+++ Exercise passage

The purpose and provisions of the PHRA are similar. Indeed, it is the public policy of the Commonwealth of Pennsylvania to:

"foster the employment of all individuals in accordance with their fullest capacities regardless of their race, color, religious creed, ancestry, age, sex, national origin, handicap or disability, use of guide or support animals because of the blindness, deafness or physical handicap of the user or because the user is a handler or trainer of support or guide animals, and to safeguard their right to obtain and hold employment without such discrimination, to assure equal opportunities to all individuals and to safeguard their rights to public accommodation and to secure housing accommodation and commercial property regardless of race, color, familial status, religious creed, ancestry, age, sex, national origin, handicap or disability, use of guide or support animals because of blindness or deafness of the user or because the user is a handler or trainer of guide or support animals."

++++++
+++ Information shown

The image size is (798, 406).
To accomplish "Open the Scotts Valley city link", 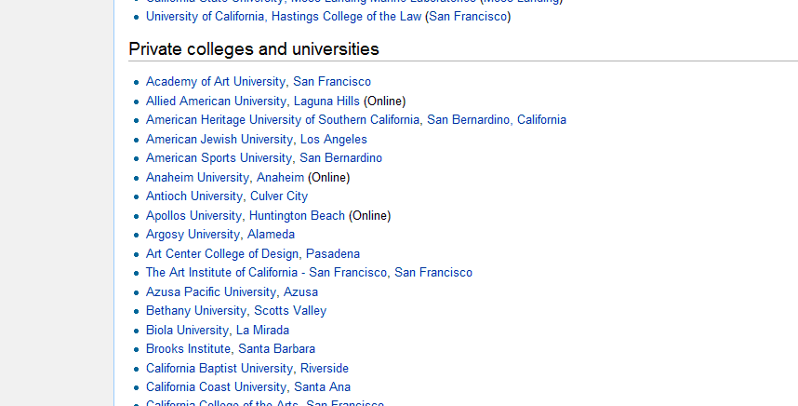I will (290, 311).
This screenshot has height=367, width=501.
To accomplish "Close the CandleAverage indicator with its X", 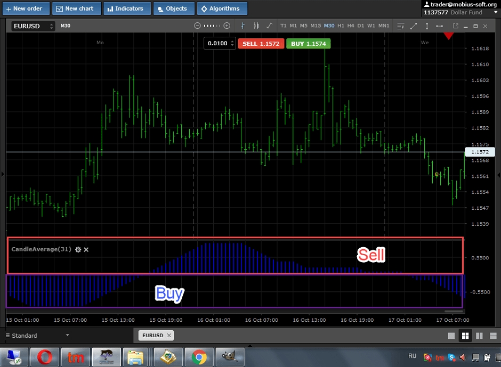I will coord(86,249).
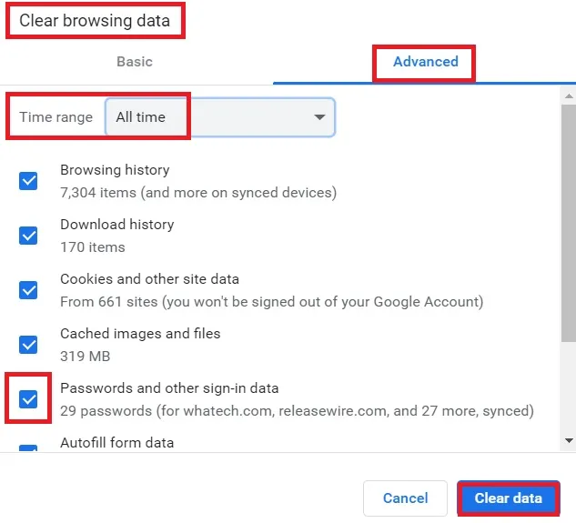Click the Clear data button
This screenshot has width=576, height=523.
508,498
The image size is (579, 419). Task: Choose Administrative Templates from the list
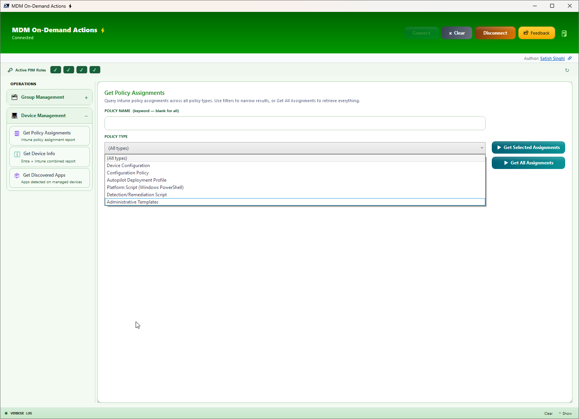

++++++

**Instructions:**
1. According to the PHRA passage, whose public policy does the quoted statement set out?
2. Proceed with the PHRA passage, continuing it from the end of its final sentence.
The records are separate material and are not part of the PHRA passage.

**Answers by item:**
1. The Commonwealth of Pennsylvania.

2.
43 P.S. § 952(b). And, under 43 P.S. § 955,

It shall be an unlawful discriminatory practice, unless based upon a bona fide occupational qualification, or in the case of a fraternal corporation or association, unless based upon membership in such association or corporation, or except where based upon applicable security regulations established by the United States or the Commonwealth of Pennsylvania:
(a) For any employer because of the race, color, religious creed, ancestry, age, sex, national origin or non-job related handicap or disability or the use of a guide or support animal because of the blindness, deafness or physical handicap of any individual or independent contractor, to refuse to hire or employ or contract with, or to bar or to discharge from employment such individual or independent contractor, or to otherwise discriminate against such individual or independent contractor with respect to compensation, hire, tenure, terms, conditions or privileges of employment or contract, if the individual or independent contractor is the best able and most competent to perform the services required . . .
. . . . .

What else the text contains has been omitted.